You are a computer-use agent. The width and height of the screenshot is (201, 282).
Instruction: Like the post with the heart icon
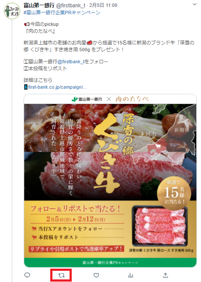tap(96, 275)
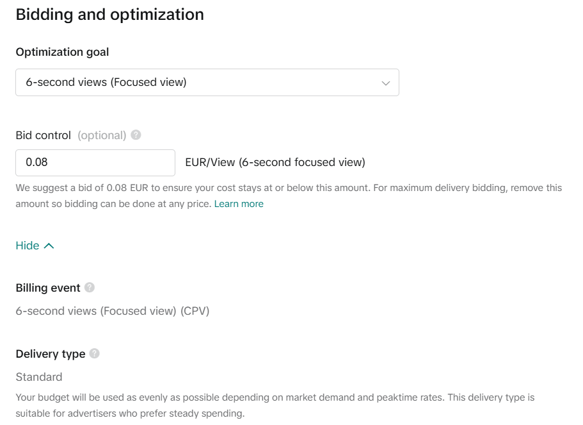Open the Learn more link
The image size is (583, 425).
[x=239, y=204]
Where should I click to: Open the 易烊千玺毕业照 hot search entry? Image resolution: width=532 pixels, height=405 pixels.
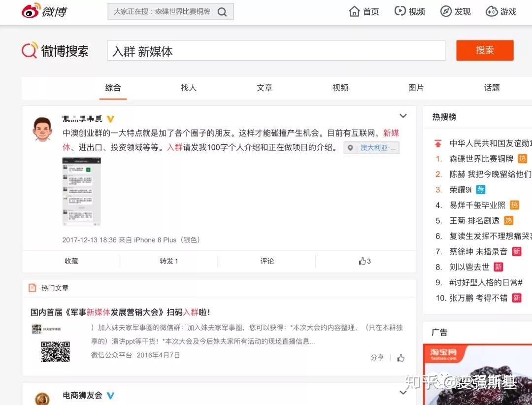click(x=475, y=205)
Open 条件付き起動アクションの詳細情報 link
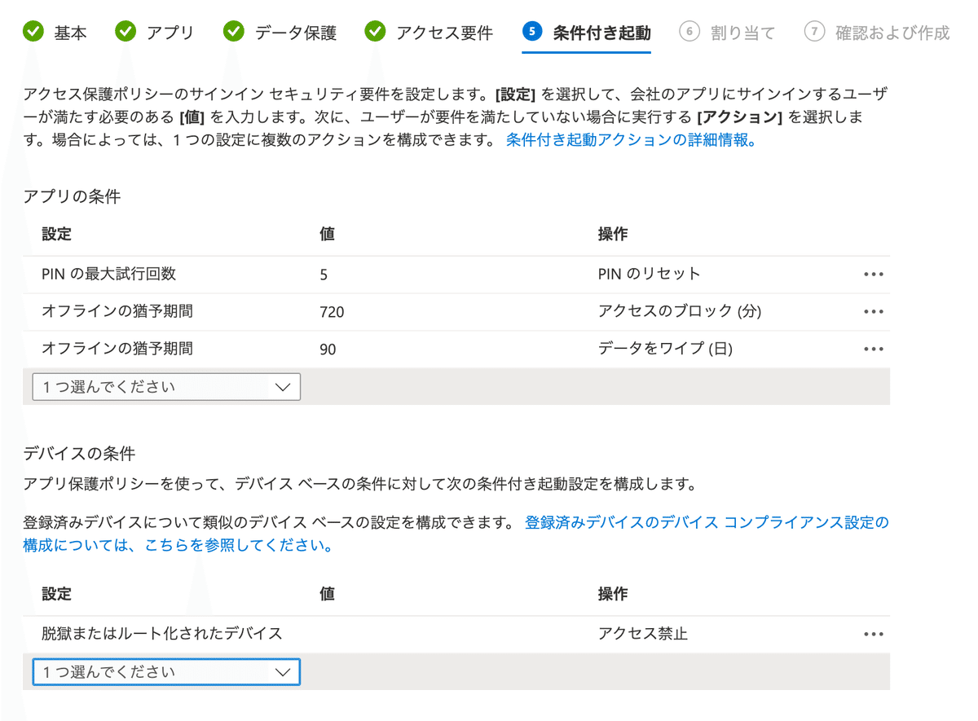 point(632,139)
* * * * *
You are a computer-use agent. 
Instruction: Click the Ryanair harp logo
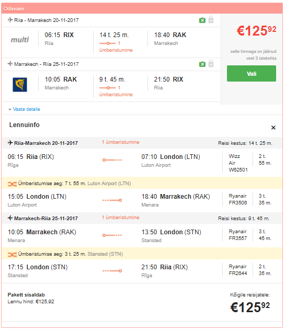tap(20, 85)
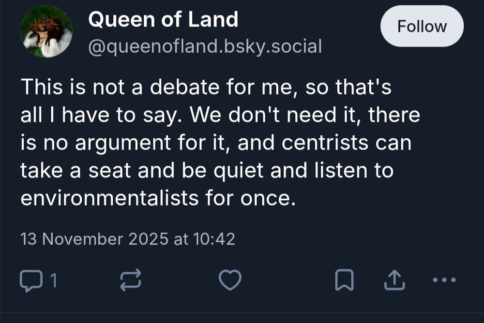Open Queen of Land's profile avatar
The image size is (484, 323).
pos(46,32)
* * * * *
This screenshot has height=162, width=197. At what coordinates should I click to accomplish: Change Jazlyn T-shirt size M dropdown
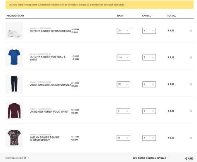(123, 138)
* * * * *
What to work on>
Lines of the listing above that include the string "computer" should each be copied.

Solution to this problem>
You are a computer-use agent. The width and height of the screenshot is (201, 282).
You are a computer-use agent. 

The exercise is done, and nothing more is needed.